[DATASET EXCERPTS — start]

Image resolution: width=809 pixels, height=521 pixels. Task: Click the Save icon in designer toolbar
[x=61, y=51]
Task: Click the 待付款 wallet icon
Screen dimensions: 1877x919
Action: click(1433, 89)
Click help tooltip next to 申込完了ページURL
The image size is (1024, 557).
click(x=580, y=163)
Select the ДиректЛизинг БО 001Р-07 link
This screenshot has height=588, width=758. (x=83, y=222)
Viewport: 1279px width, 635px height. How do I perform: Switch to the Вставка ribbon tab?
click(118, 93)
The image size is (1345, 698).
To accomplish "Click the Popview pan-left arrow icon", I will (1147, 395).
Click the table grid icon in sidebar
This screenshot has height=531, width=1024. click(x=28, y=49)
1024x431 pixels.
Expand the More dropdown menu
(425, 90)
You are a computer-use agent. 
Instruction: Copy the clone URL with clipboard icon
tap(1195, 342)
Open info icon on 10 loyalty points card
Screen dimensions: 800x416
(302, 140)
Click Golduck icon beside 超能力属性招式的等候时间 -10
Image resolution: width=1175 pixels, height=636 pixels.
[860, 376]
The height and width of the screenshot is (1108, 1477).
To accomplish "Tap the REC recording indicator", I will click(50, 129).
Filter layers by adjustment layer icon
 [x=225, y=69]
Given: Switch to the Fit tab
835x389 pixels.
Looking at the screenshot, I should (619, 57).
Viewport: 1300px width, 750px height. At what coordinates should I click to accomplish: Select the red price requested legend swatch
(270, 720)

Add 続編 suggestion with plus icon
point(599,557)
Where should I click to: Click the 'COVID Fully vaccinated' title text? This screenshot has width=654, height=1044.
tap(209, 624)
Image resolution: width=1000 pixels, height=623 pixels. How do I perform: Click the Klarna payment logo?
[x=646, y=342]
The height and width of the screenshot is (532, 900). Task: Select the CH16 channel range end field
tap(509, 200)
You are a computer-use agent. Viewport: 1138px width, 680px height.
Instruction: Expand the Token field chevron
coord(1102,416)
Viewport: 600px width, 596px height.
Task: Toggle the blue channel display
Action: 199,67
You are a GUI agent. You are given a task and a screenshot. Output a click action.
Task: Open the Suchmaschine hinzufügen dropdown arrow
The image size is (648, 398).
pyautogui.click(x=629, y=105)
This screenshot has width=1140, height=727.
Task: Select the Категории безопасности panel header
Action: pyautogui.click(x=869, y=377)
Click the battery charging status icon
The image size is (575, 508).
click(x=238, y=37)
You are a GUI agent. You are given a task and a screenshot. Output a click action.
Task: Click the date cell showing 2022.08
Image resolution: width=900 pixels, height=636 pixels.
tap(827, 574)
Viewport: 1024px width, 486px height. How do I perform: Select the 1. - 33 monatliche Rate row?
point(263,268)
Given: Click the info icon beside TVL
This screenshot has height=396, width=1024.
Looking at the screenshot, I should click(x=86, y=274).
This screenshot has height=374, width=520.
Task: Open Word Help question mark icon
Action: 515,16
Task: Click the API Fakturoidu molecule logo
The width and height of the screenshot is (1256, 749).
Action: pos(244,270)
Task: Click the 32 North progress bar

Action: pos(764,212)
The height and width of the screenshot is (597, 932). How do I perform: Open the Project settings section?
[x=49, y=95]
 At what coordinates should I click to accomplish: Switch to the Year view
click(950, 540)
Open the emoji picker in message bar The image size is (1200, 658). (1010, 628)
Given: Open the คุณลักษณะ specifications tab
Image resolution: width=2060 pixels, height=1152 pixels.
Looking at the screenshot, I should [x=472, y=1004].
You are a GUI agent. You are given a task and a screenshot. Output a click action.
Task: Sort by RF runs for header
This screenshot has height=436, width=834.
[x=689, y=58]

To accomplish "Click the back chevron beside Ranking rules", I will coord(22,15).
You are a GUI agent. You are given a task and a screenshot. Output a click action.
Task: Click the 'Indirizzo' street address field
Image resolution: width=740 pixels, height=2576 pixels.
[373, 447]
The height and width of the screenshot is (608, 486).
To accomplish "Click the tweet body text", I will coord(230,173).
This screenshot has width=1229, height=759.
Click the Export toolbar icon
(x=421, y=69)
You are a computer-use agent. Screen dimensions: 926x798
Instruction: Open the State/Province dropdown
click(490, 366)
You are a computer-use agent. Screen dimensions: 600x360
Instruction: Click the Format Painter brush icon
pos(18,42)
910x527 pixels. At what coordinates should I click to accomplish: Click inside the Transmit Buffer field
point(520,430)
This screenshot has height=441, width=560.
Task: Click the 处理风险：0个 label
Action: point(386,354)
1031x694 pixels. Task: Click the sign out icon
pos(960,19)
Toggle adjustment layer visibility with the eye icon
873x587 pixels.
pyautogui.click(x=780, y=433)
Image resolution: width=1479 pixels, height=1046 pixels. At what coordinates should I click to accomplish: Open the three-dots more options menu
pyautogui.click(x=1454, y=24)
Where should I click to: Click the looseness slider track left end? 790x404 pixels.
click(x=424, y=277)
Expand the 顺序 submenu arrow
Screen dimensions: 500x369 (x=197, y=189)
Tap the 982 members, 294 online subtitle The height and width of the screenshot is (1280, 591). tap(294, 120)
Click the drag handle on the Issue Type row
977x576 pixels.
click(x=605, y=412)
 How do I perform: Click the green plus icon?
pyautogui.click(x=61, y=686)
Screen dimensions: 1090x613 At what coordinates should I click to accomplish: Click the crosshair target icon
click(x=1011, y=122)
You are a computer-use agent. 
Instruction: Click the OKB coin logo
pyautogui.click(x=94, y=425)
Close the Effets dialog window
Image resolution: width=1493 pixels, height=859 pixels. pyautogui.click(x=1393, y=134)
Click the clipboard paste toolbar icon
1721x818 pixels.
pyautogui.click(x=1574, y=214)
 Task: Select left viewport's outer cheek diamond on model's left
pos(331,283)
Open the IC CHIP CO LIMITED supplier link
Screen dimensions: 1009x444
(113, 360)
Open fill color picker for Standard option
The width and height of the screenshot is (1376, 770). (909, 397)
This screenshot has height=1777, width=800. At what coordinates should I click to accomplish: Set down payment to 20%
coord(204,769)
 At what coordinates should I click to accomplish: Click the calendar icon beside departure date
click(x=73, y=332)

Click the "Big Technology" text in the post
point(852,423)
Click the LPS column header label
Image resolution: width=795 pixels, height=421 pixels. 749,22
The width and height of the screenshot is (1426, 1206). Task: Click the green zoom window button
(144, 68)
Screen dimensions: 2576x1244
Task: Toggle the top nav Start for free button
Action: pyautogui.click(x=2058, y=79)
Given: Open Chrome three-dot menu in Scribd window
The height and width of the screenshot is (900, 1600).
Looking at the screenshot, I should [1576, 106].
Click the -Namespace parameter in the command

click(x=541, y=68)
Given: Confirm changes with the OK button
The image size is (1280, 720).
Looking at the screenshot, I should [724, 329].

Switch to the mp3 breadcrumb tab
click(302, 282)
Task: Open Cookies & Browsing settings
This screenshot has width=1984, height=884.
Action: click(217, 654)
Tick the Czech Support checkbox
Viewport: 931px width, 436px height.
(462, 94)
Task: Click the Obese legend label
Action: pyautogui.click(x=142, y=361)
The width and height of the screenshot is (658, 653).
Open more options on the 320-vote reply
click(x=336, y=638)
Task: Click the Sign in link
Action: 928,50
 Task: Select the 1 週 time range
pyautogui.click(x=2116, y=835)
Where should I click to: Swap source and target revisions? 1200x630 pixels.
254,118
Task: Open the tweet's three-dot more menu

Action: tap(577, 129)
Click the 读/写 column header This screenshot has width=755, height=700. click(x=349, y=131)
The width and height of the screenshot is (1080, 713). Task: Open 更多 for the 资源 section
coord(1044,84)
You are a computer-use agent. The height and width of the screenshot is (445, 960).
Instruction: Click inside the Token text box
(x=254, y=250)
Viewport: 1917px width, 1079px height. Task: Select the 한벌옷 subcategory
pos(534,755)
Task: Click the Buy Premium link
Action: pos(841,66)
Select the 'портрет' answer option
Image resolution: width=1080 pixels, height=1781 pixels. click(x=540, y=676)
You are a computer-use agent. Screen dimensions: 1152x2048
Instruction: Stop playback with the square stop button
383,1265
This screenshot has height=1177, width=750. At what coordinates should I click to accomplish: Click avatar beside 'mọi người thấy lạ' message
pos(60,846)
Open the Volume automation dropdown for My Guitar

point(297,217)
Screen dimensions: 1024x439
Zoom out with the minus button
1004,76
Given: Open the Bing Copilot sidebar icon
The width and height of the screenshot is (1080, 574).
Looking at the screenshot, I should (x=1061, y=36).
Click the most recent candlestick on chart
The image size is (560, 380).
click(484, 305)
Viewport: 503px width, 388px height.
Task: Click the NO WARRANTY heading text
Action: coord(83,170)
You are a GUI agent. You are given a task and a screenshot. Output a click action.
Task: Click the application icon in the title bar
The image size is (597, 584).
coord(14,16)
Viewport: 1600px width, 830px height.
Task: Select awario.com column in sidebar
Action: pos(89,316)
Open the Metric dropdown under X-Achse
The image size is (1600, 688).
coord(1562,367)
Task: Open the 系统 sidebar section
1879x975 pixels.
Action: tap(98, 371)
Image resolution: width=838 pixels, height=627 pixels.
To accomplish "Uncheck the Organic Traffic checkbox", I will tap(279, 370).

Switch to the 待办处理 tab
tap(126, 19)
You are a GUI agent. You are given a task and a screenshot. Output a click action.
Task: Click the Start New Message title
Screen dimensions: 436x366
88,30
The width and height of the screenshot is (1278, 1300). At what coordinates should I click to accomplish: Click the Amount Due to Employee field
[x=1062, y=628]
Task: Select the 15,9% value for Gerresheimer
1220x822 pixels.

[DATASET EXCERPTS — finish]

WHAT THIS TASK INVOLVES: Reproduce verbatim the lines above, from the line with "The width and height of the screenshot is (1426, 1206)." through the line with "Task: Open Cookies & Browsing settings".

RESPONSE AREA:
The width and height of the screenshot is (1426, 1206). Task: Click the green zoom window button
(144, 68)
Screen dimensions: 2576x1244
Task: Toggle the top nav Start for free button
Action: pyautogui.click(x=2058, y=79)
Given: Open Chrome three-dot menu in Scribd window
The height and width of the screenshot is (900, 1600).
Looking at the screenshot, I should [1576, 106].
Click the -Namespace parameter in the command

click(x=541, y=68)
Given: Confirm changes with the OK button
The image size is (1280, 720).
Looking at the screenshot, I should [724, 329].

Switch to the mp3 breadcrumb tab
click(302, 282)
Task: Open Cookies & Browsing settings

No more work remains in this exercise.